• EXTRACTED RECORDS
>>

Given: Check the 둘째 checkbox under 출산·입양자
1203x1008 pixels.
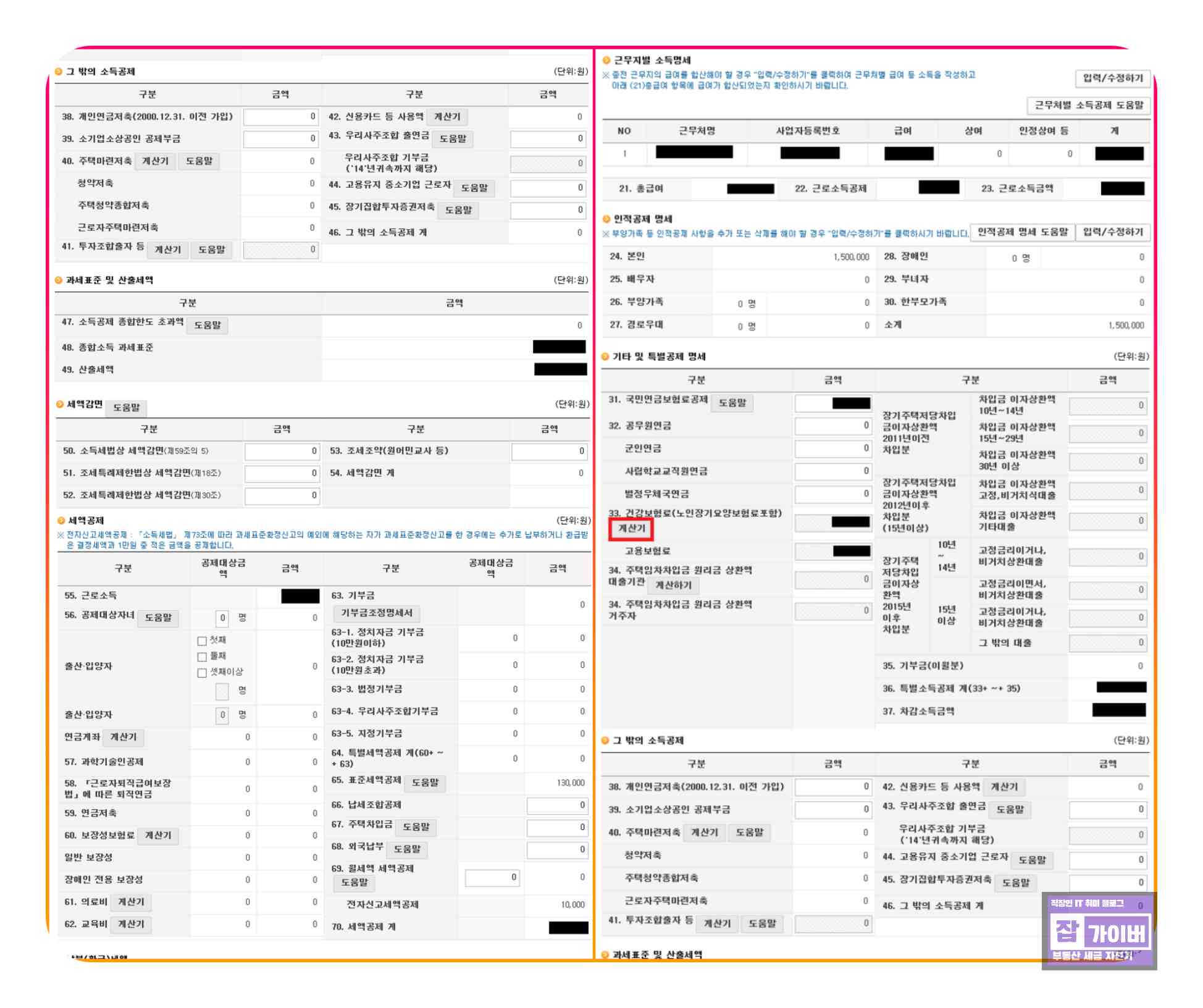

<<
>>

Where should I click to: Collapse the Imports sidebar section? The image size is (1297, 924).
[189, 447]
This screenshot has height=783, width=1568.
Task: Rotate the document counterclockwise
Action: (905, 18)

<<

• EXERCISE PROMPT
The response should be the listing above, limited to the lines between the one holding "Given: Check the 둘째 checkbox under 출산·입양자" and the one holding "1203x1008 pixels.", inclusive, reproduced exactly.

• SOLUTION TO THE PROBLEM
Given: Check the 둘째 checkbox under 출산·입양자
1203x1008 pixels.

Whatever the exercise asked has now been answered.